In [5]:
import boto3
import json
import pandas as pd
from io import BytesIO

s3 = boto3.client('s3')
bucket = 'kinesis-lambda-s3-bucket1'  # your bucket
prefix = 'weather_data/2025'  # or broader like 'weather_data/'

records = []

# List all JSON files under the prefix
objects = s3.list_objects_v2(Bucket=bucket, Prefix=prefix)

for obj in objects.get('Contents', []):
    key = obj['Key']
    if key.endswith('.json'):
        file = s3.get_object(Bucket=bucket, Key=key)
        content = file['Body'].read().decode('utf-8')
        data = json.loads(content)
        records.append(data)

# Convert to DataFrame
df = pd.DataFrame(records)

# Optional Cleaning: drop NA, select columns, convert datatypes
df_cleaned = df.dropna()
df_cleaned['date'] = pd.to_datetime(df_cleaned['date'])

# Save cleaned dataset as CSV back to S3
csv_buffer = BytesIO()
df_cleaned.to_csv(csv_buffer, index=False)

cleaned_key = 'cleaned/weather_data_cleaned.csv'
s3.put_object(Bucket=bucket, Key=cleaned_key, Body=csv_buffer.getvalue())

print(f"✅ Cleaned dataset saved to s3://{bucket}/{cleaned_key}")
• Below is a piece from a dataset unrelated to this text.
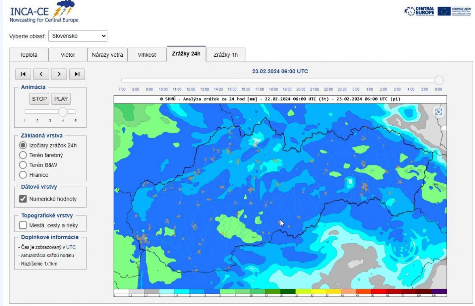Enable Mestá, cesty a rieky layer
Screen dimensions: 475x306
click(23, 225)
✅ Cleaned dataset saved to s3://kinesis-lambda-s3-bucket1/cleaned/weather_data_cleaned.csv


A value is trying to be set on a copy of a slice from a DataFrame.
Try using .loc[row_indexer,col_indexer] = value instead

See the caveats in the documentation: https://pandas.pydata.org/pandas-docs/stable/user_guide/indexing.html#returning-a-view-versus-a-copy
  df_cleaned['date'] = pd.to_datetime(df_cleaned['date'])


In [1]:
import boto3
import json
import pandas as pd
from io import BytesIO

# AWS S3 Setup
s3 = boto3.client('s3')
bucket_name = 'kinesis-lambda-s3-bucket1'  # replace with your bucket
prefix = 'weather_data/'

all_records = []

# Step 1: List folders (date prefixes)
folders = s3.list_objects_v2(Bucket=bucket_name, Prefix=prefix, Delimiter='/')
for folder in folders.get('CommonPrefixes', []):
    folder_prefix = folder['Prefix']
    
    # Step 2: List all JSON files in the folder
    objects = s3.list_objects_v2(Bucket=bucket_name, Prefix=folder_prefix)
    for obj in objects.get('Contents', []):
        key = obj['Key']
        if key.endswith('.json'):
            file = s3.get_object(Bucket=bucket_name, Key=key)
            content = file['Body'].read().decode('utf-8')
            try:
                data = json.loads(content)
                all_records.append(data)
            except Exception as e:
                print(f"❌ Skipped invalid JSON in {key}: {e}")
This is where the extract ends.